Output exactly the lines from the one holding "Where should I click to: Click" through the final line of the entries.

--*--

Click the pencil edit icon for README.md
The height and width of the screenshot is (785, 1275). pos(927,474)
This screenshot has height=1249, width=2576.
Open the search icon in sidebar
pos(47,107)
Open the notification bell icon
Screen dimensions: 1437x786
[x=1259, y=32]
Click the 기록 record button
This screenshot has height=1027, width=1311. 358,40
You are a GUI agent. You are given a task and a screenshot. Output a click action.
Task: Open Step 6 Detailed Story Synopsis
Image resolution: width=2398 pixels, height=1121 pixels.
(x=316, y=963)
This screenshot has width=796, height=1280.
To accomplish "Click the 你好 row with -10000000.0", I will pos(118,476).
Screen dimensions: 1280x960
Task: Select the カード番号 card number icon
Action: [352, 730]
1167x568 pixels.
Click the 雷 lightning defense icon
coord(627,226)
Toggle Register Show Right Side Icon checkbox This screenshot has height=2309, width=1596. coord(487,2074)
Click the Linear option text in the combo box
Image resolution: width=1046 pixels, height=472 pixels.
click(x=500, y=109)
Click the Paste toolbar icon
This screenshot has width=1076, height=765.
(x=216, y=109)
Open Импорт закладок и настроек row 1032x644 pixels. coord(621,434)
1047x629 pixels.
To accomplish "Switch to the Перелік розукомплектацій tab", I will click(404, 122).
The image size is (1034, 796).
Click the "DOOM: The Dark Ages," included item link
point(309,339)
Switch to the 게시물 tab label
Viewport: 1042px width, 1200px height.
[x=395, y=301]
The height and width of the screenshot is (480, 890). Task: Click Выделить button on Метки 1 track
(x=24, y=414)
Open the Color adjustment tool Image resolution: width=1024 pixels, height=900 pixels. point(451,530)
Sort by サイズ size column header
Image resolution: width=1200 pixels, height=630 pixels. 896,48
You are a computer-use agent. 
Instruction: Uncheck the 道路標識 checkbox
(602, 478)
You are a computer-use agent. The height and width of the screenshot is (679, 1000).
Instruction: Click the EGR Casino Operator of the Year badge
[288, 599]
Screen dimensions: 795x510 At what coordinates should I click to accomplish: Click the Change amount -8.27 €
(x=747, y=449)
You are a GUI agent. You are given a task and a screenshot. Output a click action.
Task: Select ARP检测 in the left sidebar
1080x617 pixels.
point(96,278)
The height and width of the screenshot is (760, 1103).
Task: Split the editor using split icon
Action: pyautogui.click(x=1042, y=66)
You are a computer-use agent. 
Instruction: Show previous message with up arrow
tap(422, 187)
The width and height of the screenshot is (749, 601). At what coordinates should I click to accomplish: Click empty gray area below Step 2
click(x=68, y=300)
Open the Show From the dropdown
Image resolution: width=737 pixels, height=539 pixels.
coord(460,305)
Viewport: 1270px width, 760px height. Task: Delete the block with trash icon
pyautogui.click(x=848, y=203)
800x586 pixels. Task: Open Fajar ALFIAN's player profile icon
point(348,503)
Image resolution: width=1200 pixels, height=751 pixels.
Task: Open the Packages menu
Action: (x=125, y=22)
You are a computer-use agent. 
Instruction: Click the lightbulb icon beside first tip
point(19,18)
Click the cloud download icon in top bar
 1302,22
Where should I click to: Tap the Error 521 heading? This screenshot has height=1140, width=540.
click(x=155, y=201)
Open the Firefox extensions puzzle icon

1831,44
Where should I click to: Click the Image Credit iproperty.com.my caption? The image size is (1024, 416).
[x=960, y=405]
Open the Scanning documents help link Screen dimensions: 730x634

--*--

== OUTPUT ==
Where should I click to: Click the Image Credit iproperty.com.my caption? The image size is (1024, 416).
[x=960, y=405]
Open the Scanning documents help link Screen dimensions: 730x634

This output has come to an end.